» **Work to complete**
All the entries need to be quoted exactly, apart from the pictures, which you should drop.
--------------------------------
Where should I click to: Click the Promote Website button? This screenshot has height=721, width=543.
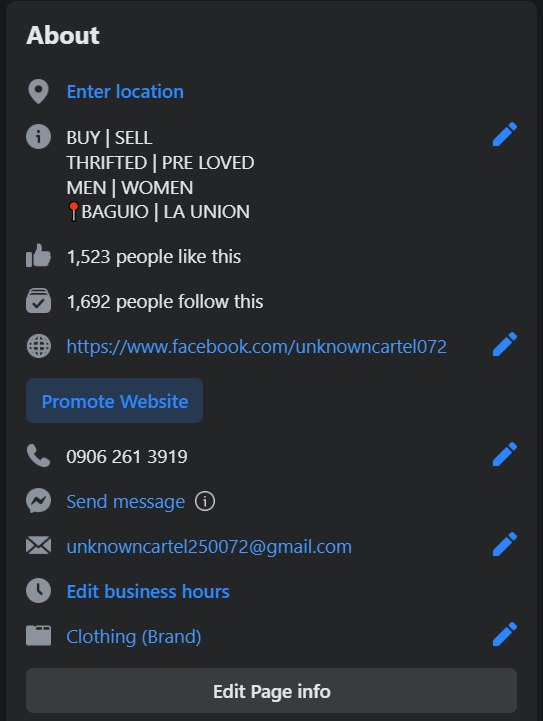pyautogui.click(x=114, y=401)
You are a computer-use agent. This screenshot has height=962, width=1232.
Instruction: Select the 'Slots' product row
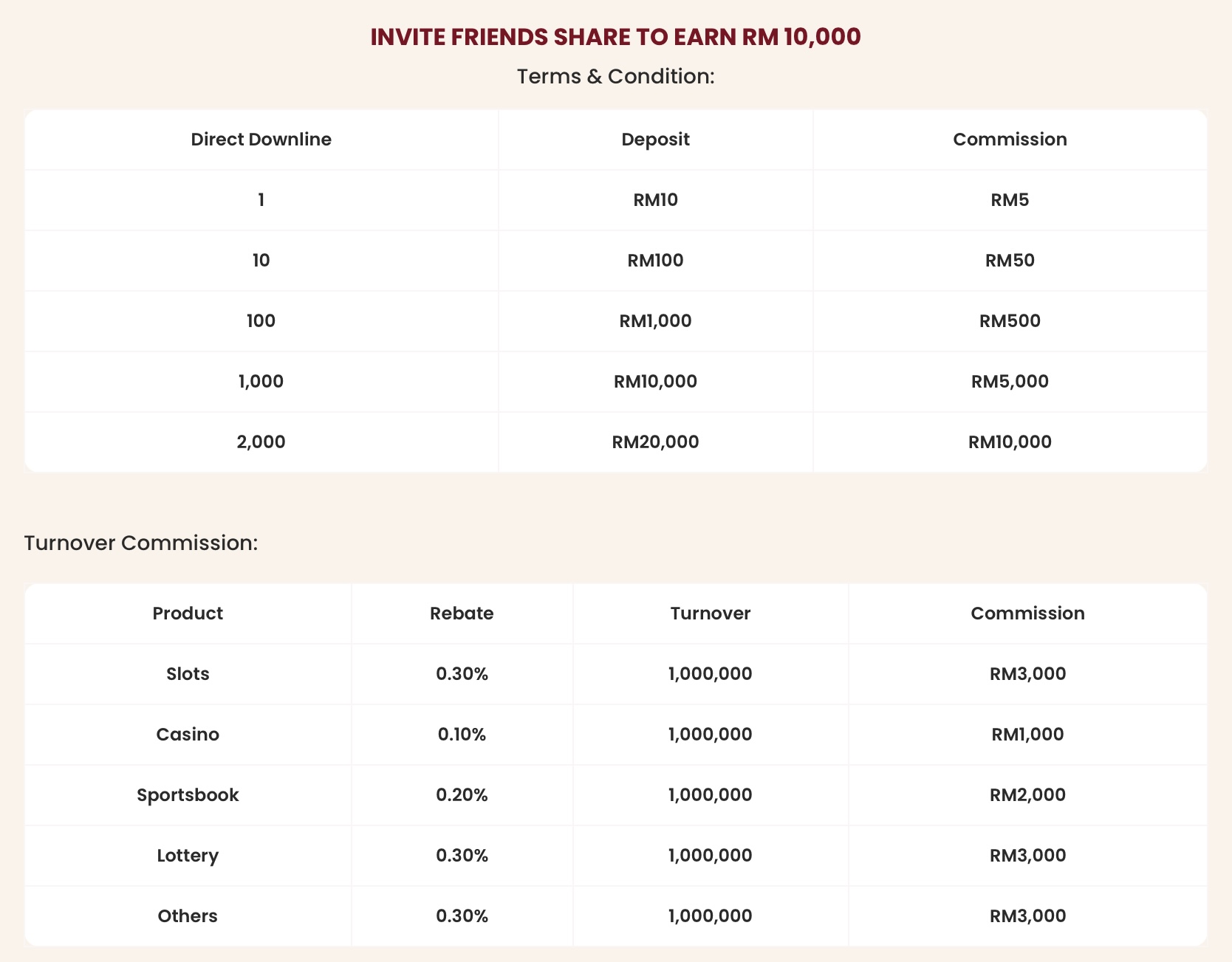tap(188, 674)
--------------------------------
» **Expected answer**
Where should I click to: Click the Promote Website button? This screenshot has height=721, width=543.
pyautogui.click(x=114, y=401)
You are a computer-use agent. This screenshot has height=962, width=1232.
Instruction: Select the 'Slots' product row
tap(188, 674)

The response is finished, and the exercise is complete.